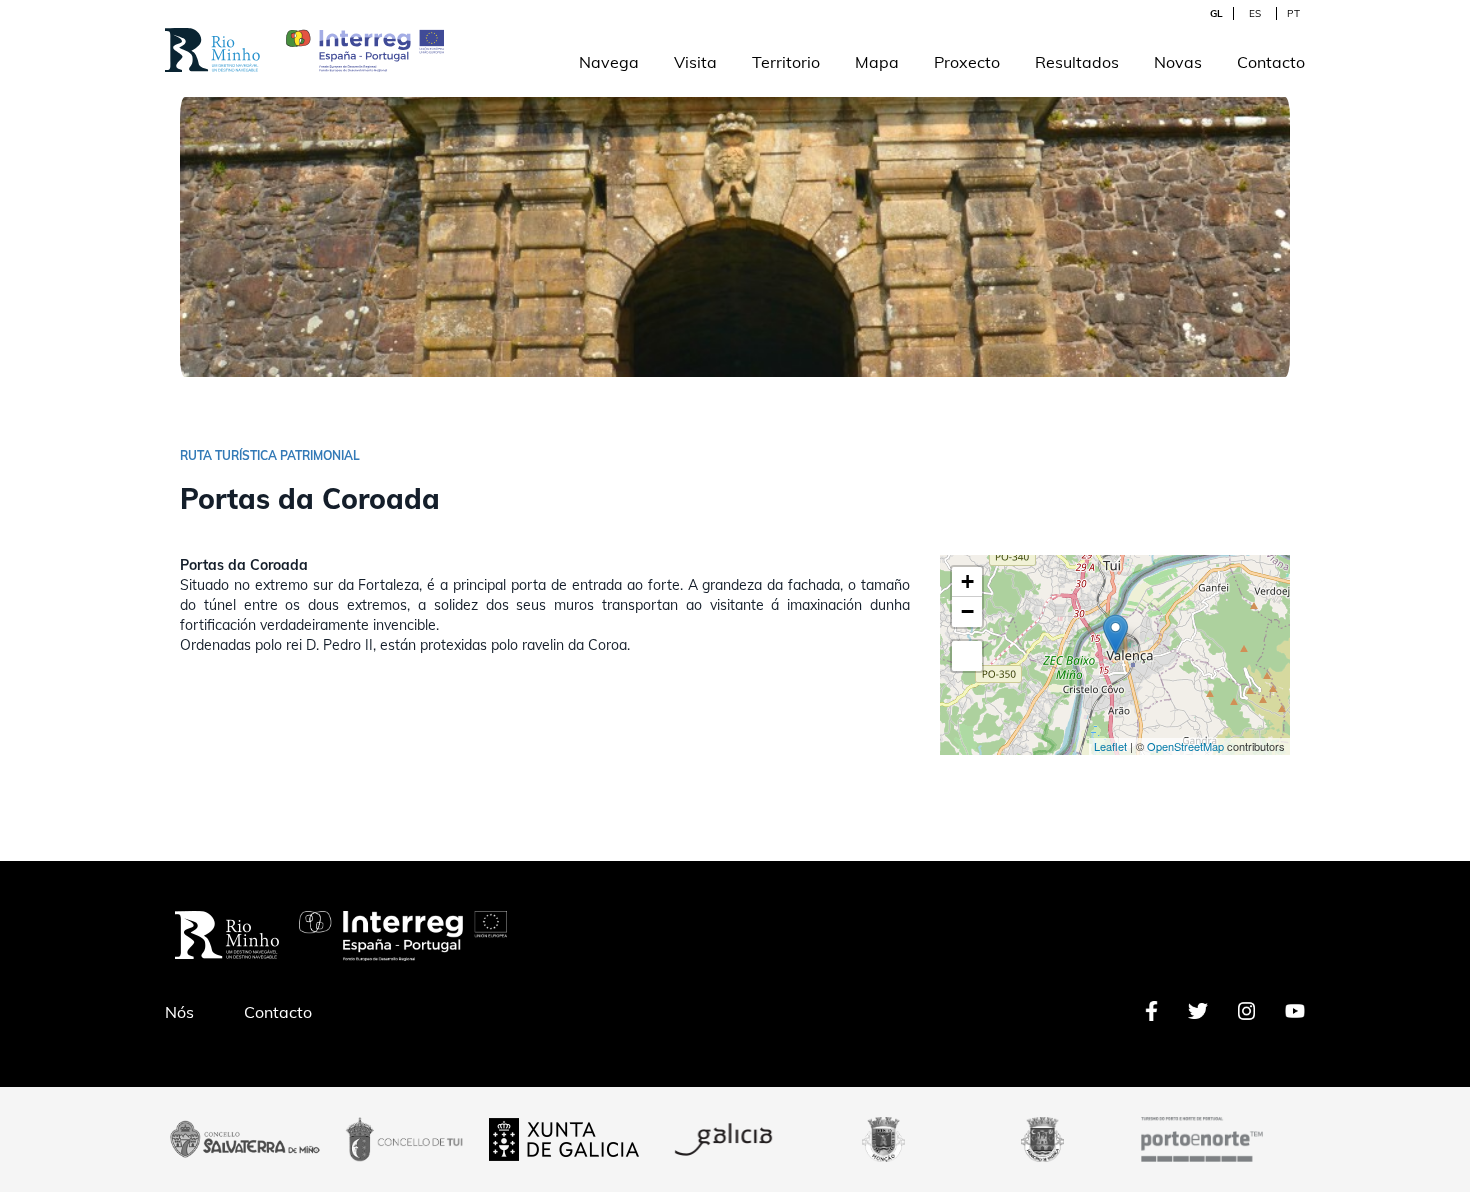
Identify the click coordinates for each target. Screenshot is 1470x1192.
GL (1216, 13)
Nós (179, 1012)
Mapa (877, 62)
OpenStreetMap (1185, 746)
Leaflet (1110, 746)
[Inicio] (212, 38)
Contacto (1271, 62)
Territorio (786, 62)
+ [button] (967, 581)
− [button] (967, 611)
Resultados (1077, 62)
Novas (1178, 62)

--

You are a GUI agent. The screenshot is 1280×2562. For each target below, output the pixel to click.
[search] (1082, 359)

[Task objective] Every line from the line containing "Identify the click" through the line containing "Novas (1178, 62)" in the records above must be retyped exactly. Leave out the rest.

[Problem solution]
Identify the click coordinates for each target. Screenshot is 1470x1192.
GL (1216, 13)
Nós (179, 1012)
Mapa (877, 62)
OpenStreetMap (1185, 746)
Leaflet (1110, 746)
[Inicio] (212, 38)
Contacto (1271, 62)
Territorio (786, 62)
+ [button] (967, 581)
− [button] (967, 611)
Resultados (1077, 62)
Novas (1178, 62)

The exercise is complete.